Mexican visitors influence Tucson’s economy.
Year round, shoppers come from Sonora, Mexico, to the United States to seek deals and spend money. On average, they spend about $1 billion in Tucson alone, which has a big impact on the local economy.
About 22 million Mexico visitors come to Arizona each year with the main purpose to shop, studies show. The number spikes around holidays, such as Black Friday after Thanksgiving and Easter, and back-to-school season, said Felipe Garcia, executive vice president for Visit Tucson.
When those holidays hit, parking lots are filled with Sonora license plates, and shoppers spend on average $1,000-$5,000.
“The Mexican shopper is particularly a big spender here in our community,” said Juan Padres, economic development and international trade specialist for the City of Tucson.
“We’re the largest metro city closest to the Arizona-Sonora border, so we are the closest shopping destination for cities like Hermosillo, which has a population of almost a million,” he added.
These shoppers come up with their whole family and usually make it a day trip, sometimes visiting friends and relatives in southern Arizona.
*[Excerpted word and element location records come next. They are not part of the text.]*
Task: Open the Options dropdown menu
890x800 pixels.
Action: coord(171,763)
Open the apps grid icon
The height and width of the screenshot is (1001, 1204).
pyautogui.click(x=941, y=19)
Not all shoppers come for luxury goods, said Padres. Many frequent Ross, TJ Maxx, Target, Walmart, J.C. Penney, as well as outlets.
The most recent report on the topic, done by Eller College of Management in 2007, said the most popular malls are Park Place and Tucson Mall, as well as Arizona Mills Mall in Tempe. Other than malls, casinos and zoos are most visited.
Visitors choose the Tucson area to shop because it is cheaper and the sales tax is much lower, and stores offer more variety, Padres said.
Some also come for luxury goods such as Louis Vuitton, Tiffany’s, Michael Kors, and Coach, with many going to La Encantada, an upscale outdoor shopping center in the Catalina Foothills.
Laura Crossman, corporate marketing manager for La Encantada, said Mexican visitors make up about 25 percent of their shopping base.
Visit Tucson, along with shopping malls, are using techniques to advertise and accommodate the visitors. Visit Tucson has advertisements for a variety of retail options that are not offered in Mexico, as well as hotels and deals.
At La Encantada, Crossman said, “We don’t do traditional advertising, but we do offer visitor savings guides, and we also offer them in Spanish, and Vamos a la Tucson and Sonora as well as through Visit Tucson,. We also have an online website that people can go to and download our shopping guide.”
Garcia said visitors are paying the area’s sales tax, which benefits schools, police stations, fire fighters, parks and other city expenses.
“In Arizona, based on our models for cities, most of the cities, their sales tax is vital to operation. Their main sources of revenue is sales tax,” Garcia said. “It is very important for economy that we maintain the visitation until we have those nationals coming here to spend money.”
Tourism and city government groups promote the benefits of having shoppers from Mexico.
“This is an extremely valuable resource for our community,” Padres said. “The Mexican shoppers are very valued. It really does drive our retail economy here in Tucson. I can’t over emphasize how important they are for our economy.”